Catherine, who is the Reputation & Sustainability Department Lead at Proximus, believes that even as individuals, in every decision, one should bear in mind the impact that they have on people, society, and the planet.
For her, sustainability reflects strongly in what she does professionally as well.
Karl Cuveele, the Group Procurement Department Lead at Proximus, is well aligned with Catherine and believes that sustainability directly connects with the long-term preservation of our planet and of our well-being.
Much like Karl, Catherine also believes that sustainability needs to be taken seriously, and it’s the key to create a better world.
“It’s really a key issue. And, now a days, it is really a value creator for the business.”- Karl Cuveele Tweet
“If we want to make sure that they have the same, or even a better life than ours currently, we really need to preserve what we leave for our future generations,” she says.
Karl strongly believes that over the last years, being sustainable has evolved from a nice to have to a must have.
“It’s really a key issue. And, now a days, it is really a value creator for the business,” he says, while adding: “Another important element is that our stakeholders, including our suppliers and our customers also have a responsibility to take sustainability seriously and work on it.”
At the core of Proximus, the company is breathing life into this idea by ensuring that sustainability gets deeply ingrained into every decision they make. The organization has done this by giving the approach place in its core strategy as a company – the company has four that it focuses on under its Inspire 2022 vision statement
Guillaume Boutin, Chief Executive Officer of Proximus says that a change the company has made in the past years is to embed green in every business decision.
“In the past we had to meet regulatory framework, we had to build nice business cases. But now we also have to make sure that every decision we take is a green decision that is contributing to build a green planet,” says Guillaume, while also expressing that this is a challenge not only for Proximus, but the entire tech industry.
This understanding of the challenge the world faces has encouraged Proximus to look into their extended ecosystem as well.
The executives at Proximus believe that expanding the network of sustainability with its third-party suppliers is critical for them to move forward in their journey.
“Suppliers are very important because, for telcos, next to implementing 100% renewable energy strategy, what we buy, and put into the market is really what’s going to impact our reduction in terms of CO2 footprint,” says Bals.
“Do not over engineer. Just throw yourself into the process. Make sure you set ambitions, and take it step by step along that journey.” - Catherine Bals
Karl says that this has made it imperative that the suppliers also become a part of a circular model.
“And that’s why we need to build circular ecosystems, and circular business models in order to achieve our sustainable goals,” he says.
Catherine adds that this shift towards a truly circular company can only be ensured when things are designed and produced differently, while also extending the lifecycle of what is put into the market, and also recycled at the end.
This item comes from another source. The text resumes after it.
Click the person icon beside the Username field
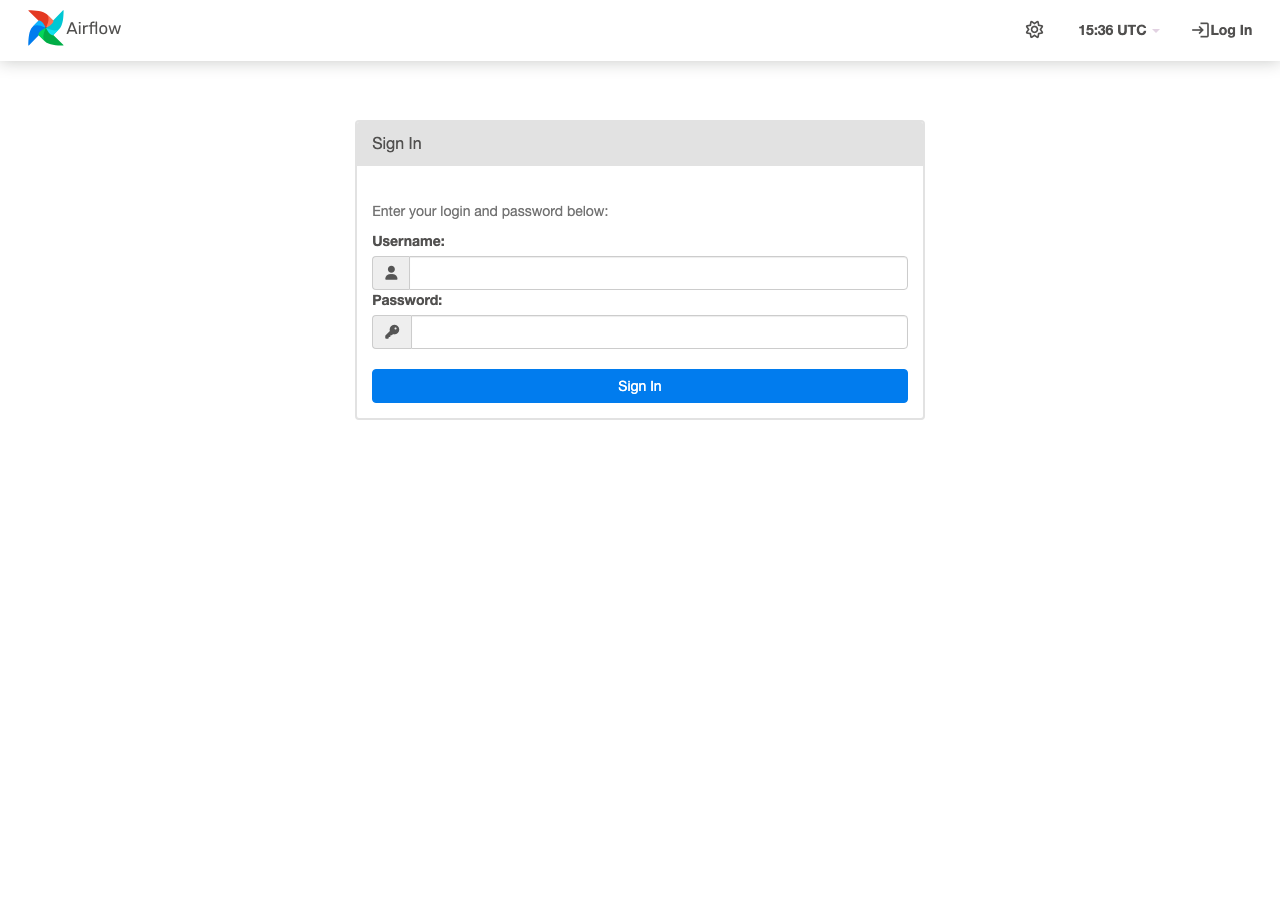Image resolution: width=1280 pixels, height=900 pixels. 390,272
The result of this thought is a Circular Manifesto under which the organization is bringing in its supplier ecosystem under the realm of sustainability as well by combining 3 Rs - Reduce, Reuse & Recycle - with an aim to improve its CO₂ footprint even further down the supply chain.
“We really need to go into supplier engagement programs and get activations with our suppliers,” believes Karl.
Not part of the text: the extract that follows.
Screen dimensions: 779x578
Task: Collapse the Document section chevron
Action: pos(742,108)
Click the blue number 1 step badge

Infosys, which is a partner for Proximus, turned carbon-neutral in 2020 and is a part of this association.
“Proximus and Infosys enjoy a deep partnership,” says Anand Swaminathan, who heads the Communications, Media and Telecom practice at Infosys, while adding that the partnership fits very well on their journey to build a sustainable future.
With the learnings in place, and as the company moves forward on its sustainability journey, they suggest that others looking at moving into this journey should start on the journey.
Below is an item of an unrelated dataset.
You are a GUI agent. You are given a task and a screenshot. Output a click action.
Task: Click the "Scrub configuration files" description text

“Do not over engineer. Just throw yourself into the process. Make sure you set ambitions and take it step by step along that journey,” shares Catherine.
“It will first come from your employees, and that’s why also adopting the culture of the company that green is as important as other cultural behavior, or cultural values, is so important.” - Guillaume Boutin Tweet
Adding to that, Guillaume suggests that organizations should get rid of the thought that it is a one-company issue, and any one company can solve it alone.
“We need to build ecosystems of companies, of partners, in order to have a real impact on sustainability,” he says, while suggesting: “Create innovative partnerships, innovative ecosystems to create a society with less CO2 impact.”
Karl advices that companies should start small but be convincing - “Be inclusive, be persistent, and this from top to bottom and from bottom to top,” he says.
And finally comes the culture of any organization, says Guillaume.
“It will first come from your employees, and that’s why also adopting the culture of the company that green is as important as other cultural behavior, or cultural values, is so important,” he says. He believes that adding this approach is being well received by the employees because they see the purpose of it: “And, I think, if you want to be a strong brand for the years to come, you really need to walk the talk of green.”
“That’s what we’re trying to achieve, quite modestly, to add a green DNA to the Proximus culture,” he says.